I’ve been thinking about this little bamboo grove lately. Bamboo is at once seemingly brittle — almost as though you could just snap it in half. But in actuality, it’s incredibly strong — nourished by its roots in water-saturated soil. Apparently, bamboo has a dense and complicated root structure that’s interwoven, not straight down or straightforward. (Isn’t that just like life? Rarely do things unfold in a logical, linear fashion.) Bamboo is also a colony plant, relying on the plants that came before it for sustenance. 

When I read this recently, it stunned me how much we as humans (when we’re healthy) are like this colony plant. We rely on the people who came before us. And while we eventually learn some autonomy, we’re not isolated individuals — we’re made for community. Perhaps that’s never been more apparent than in this pandemic. We miss people (for the most part). And we miss being able to go outside and experience the world. We were not made for isolation. 

And yet, like the bamboo plant, we can still put down roots in water-saturated soil during this time. We can connect in creative, virtual ways with the people we love. We can choose to do the things that feed our souls — whether that be an early morning hike or a lavish homemade meal or a glorious afternoon nap. And for those who put their trust in God, that also looks like putting down roots in him. Saturating our hearts with his truth, so when the winds come (and they will), we can bend but not break. 

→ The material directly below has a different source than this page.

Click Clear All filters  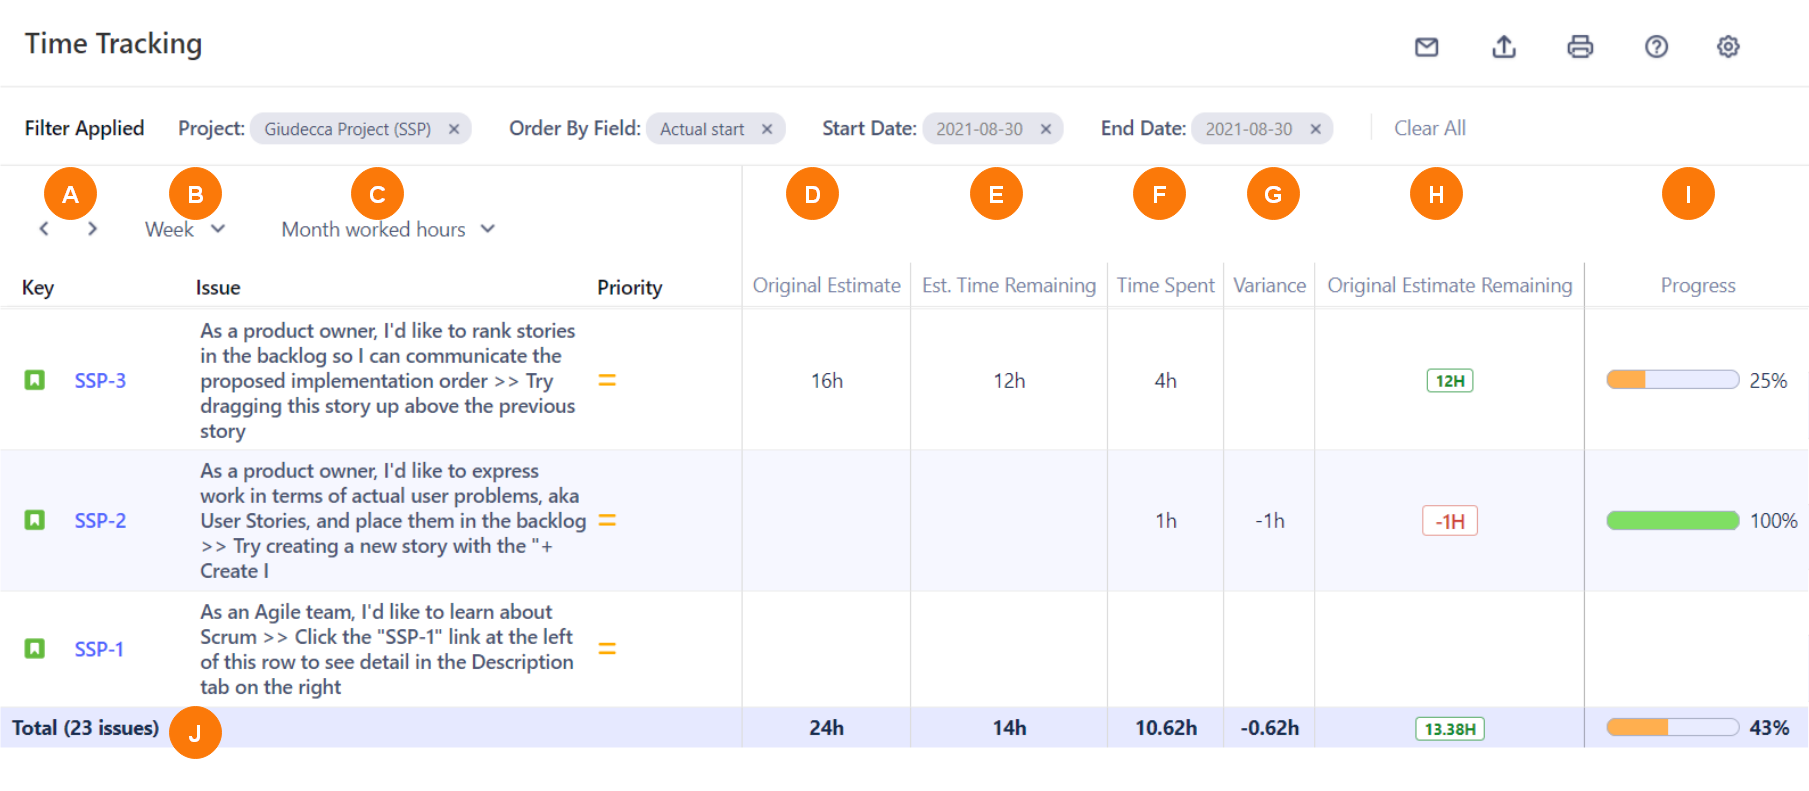pyautogui.click(x=1429, y=128)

Much like in the practice of yoga, we discover that true strength is not about standing as still as a statue. Rather, it’s about the ability to fall — to topple out of tree pose — and find our center again. With Christ and the power of his Spirit at our center, we can fall and get back up, bend like bamboo but not break. Not because we are innately strong or resilient but because Jesus is. 

He’s the ultimate picture of quiet strength, of weathering the storm, of bringing comfort to all of us who are fearful but choosing to sit with him in the boat — or maybe even walk out with him on the water. We find resilience in Jesus. As much as we may try, we can’t find it in the validation of other people, the security of a relationship or even our own self-reliance. Instead, we reach down through those interwoven roots and find our strength in him.

Putting Down Roots

Of course, that’s nice to say and difficult to live out. I’ve certainly found myself several times over the last few years in places where I did not want to put down roots. Whether it be due to the difficulty of a relationship, a job, or a move, I was tempted to stay on the surface, never really embracing the place I was in because I didn’t like it. I didn’t want it. I rejected where God had me instead of blooming where I was planted. Thankfully, after a time, I stopped resisting and started to receive what he had for me in those places. 

Even as I’ve allowed myself to put down roots here in LA, I’ve prayed that it wouldn’t just be for my benefit. I want to be the seed planted in good soil that bears fruit and ends up nourishing others (Matthew 13). I want to experience the depth of God’s love, his intentions for my life and the big, mysterious ways his kingdom is coming to this broken earth. I want to experience true community, friendship and growth. And by putting down roots in Christ and abiding in him, I’m trusting that he will bear fruit in my life in every season — even the desperately difficult ones (John 15).

I want to leave you with some encouragement that I’ve been speaking to myself lately (and asking my people to remind me of when it’s hard to hear truth from my own voice)… Exchange your troubled heart for trust, for active reliance on God. Seek him for your next step. Put down roots in him and draw from his never-ending supply of love, courage and strength. He promises to provide everything we need.

“For this reason I bow my knees before the Father, from whom every family in heaven and on earth is named, that according to the riches of his glory he may grant you to be strengthened with power through his Spirit in your inner being, so that Christ may dwell in your hearts through faith — that you, being rooted and grounded in love, may have strength to comprehend with all the saints what is the breadth and length and height and depth, and to know the love of Christ that surpasses knowledge, that you may be filled with all the fullness of God” (Ephesians 3: 14-19).